[start of PAGE]
By splitting the GCC through active and skilful diplomacy, the Islamic Republic can go a long way in undermining Saudi Arabia's efforts to isolate Iran

The ineffectualness of the Arab League notwithstanding, on one issue at least the organisation never fails to strike a harsh and resolute tone. On Iran, the organisation is high on rhetoric, be it to condemn Iranian regional policy or to unequivocally support the United Arab Emirates in its territorial dispute with Iran.

Despite the Arab League’s singular solidarity on Iran-related issues, this year there are signs of emerging dissent, notably Oman’s reported caution to the Jordanian hosts to tone down the anti-Iran rhetoric.

If true, this is an important development as it would reflect Oman’s tentative dissent from its longstanding position of neutrality in respect of Iranian-Saudi rivalry. More broadly, while the proceedings of the Arab League are not a huge concern to Iran, the Omani attitude is significant in relation to another Arab organisation, namely the Gulf Cooperation Council (GCC).

By splitting the GCC through active and skilful diplomacy, the Islamic Republic can go a long way in undermining Saudi Arabia’s wide-ranging efforts to isolate Iran regionally and internationally.

The Oman enigma

Oman is exceptional in the Gulf region in view of its warm relations with Iran stretching back decades. The former Shah of Iran’s decisive intervention in 1973-1974 in the Dhofar rebellion, which prevented the fragmentation of the Omani state, set the foundation for an enduring relationship.

Saudi Arabia can live with a neutral Oman, but it cannot abide a pro-Iranian stance by Muscat

More recently, Oman has tried to raise its strategic profile by acting as an honest broker between the United States and Iran. In fact, Oman has decisively intervened in matters great and small by, for instance, forging a deal to release American prisoners in Iran and, much more importantly, by playing a vital role in the early stages of the nuclear accord.

Until now, Oman has managed to sustain warm relations with Iran without upsetting its powerful neighbour to the west, namely Saudi Arabia. However, the war in Yemen has tested this fine balancing act, in view of Oman’s proximity to the conflict and attendant intense Saudi and UAE lobbying aimed at sabotaging Omani neutrality.
[end of PAGE]
[start of LISTED ENTRIES]
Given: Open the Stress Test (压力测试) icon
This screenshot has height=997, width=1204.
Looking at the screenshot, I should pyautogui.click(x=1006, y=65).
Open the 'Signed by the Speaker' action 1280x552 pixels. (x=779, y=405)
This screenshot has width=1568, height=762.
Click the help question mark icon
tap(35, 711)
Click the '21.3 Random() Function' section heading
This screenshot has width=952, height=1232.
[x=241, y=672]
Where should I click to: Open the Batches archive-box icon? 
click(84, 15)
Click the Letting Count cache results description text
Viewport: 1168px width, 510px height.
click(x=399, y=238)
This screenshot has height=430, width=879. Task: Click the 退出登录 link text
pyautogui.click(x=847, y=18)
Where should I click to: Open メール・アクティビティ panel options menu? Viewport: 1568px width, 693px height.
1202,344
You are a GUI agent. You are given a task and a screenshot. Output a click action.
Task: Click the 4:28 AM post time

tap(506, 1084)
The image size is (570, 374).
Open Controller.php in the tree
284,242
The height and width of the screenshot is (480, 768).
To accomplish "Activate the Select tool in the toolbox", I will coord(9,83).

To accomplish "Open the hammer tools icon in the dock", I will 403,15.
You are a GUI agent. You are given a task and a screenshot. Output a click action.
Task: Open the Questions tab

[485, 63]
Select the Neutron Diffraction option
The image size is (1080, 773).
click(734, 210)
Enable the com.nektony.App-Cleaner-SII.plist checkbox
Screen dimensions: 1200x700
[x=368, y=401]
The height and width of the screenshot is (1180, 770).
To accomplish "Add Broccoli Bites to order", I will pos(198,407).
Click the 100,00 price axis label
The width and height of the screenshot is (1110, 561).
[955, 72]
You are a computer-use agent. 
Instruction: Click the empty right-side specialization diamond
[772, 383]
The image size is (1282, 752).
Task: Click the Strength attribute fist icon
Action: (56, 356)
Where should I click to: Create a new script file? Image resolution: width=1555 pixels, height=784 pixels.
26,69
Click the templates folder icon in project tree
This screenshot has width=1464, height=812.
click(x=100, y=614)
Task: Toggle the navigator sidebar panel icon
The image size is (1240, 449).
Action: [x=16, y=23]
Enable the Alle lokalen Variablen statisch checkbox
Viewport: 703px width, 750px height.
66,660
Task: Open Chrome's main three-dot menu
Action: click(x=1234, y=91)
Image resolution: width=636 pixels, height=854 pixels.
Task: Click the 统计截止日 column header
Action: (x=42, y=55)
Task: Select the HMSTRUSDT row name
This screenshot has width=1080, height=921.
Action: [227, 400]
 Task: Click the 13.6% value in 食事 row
[end of LISTED ENTRIES]
_SET TASKS_
A – In the article on Oman and Iran, in what years did the former Shah of Iran intervene in the Dhofar rebellion?
B – Return the article on Oman and Iran from "Until now, Oman" down to "sabotaging Omani neutrality.".
C – Resume the article on Oman and Iran, starting right after its last sentence.

_ANSWERS TO THE PROBLEMS_
A – In 1973-1974.

B –
Until now, Oman has managed to sustain warm relations with Iran without upsetting its powerful neighbour to the west, namely Saudi Arabia. However, the war in Yemen has tested this fine balancing act, in view of Oman’s proximity to the conflict and attendant intense Saudi and UAE lobbying aimed at sabotaging Omani neutrality.

C –
These efforts may have backfired though, with reports suggesting that Oman may be turning a blind eye to weapons smuggling to Houthi rebels in Yemen and even facilitating communications between Iran and the Houthis.

These allegations may be unproven, but nevertheless their significance lies in the fact that they speak to deep anxiety in Riyadh about Oman’s pivot towards Iran. Saudi Arabia can live with a neutral Oman, but it cannot abide a pro-Iranian stance by Muscat. Omani alignment with Iran not only undermines the solidarity of the GCC, but also directly challenges Saudi Arabia’s campaign to isolate Iran at the regional level.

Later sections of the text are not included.